WRITTEN INSTRUCTION: Filter the listing below and copy each line that contains the string "resolution". Matching is case-sensitive.

PROVIDED DATA:
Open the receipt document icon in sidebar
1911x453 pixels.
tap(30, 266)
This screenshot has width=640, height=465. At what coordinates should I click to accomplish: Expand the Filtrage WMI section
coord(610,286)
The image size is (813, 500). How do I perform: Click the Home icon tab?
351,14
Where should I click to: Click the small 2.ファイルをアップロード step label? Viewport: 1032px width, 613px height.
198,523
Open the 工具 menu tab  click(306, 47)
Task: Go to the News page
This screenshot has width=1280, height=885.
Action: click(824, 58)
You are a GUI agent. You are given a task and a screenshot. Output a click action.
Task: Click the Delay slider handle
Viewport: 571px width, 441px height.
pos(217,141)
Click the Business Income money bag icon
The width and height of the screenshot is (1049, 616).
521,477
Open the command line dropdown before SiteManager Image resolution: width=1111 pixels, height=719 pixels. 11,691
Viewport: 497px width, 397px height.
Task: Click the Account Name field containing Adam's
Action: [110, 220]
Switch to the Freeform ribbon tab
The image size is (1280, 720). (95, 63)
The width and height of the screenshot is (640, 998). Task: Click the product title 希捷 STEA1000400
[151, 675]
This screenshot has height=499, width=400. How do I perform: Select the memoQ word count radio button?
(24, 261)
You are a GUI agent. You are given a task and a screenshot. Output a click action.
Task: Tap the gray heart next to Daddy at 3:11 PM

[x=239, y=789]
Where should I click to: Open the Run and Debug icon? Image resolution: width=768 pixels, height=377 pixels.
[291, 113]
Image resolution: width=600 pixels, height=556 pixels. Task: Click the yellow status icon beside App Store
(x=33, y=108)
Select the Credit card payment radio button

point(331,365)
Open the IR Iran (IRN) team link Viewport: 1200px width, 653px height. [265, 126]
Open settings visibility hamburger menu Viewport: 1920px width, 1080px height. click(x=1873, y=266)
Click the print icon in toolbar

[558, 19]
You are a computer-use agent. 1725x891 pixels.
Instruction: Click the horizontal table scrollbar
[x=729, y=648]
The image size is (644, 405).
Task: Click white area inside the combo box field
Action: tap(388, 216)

SOLUTION TO THIS TASK:
Open the command line dropdown before SiteManager Image resolution: width=1111 pixels, height=719 pixels. 11,691
Where should I click to: Open the Run and Debug icon? Image resolution: width=768 pixels, height=377 pixels.
Image resolution: width=600 pixels, height=556 pixels. Task: Click the yellow status icon beside App Store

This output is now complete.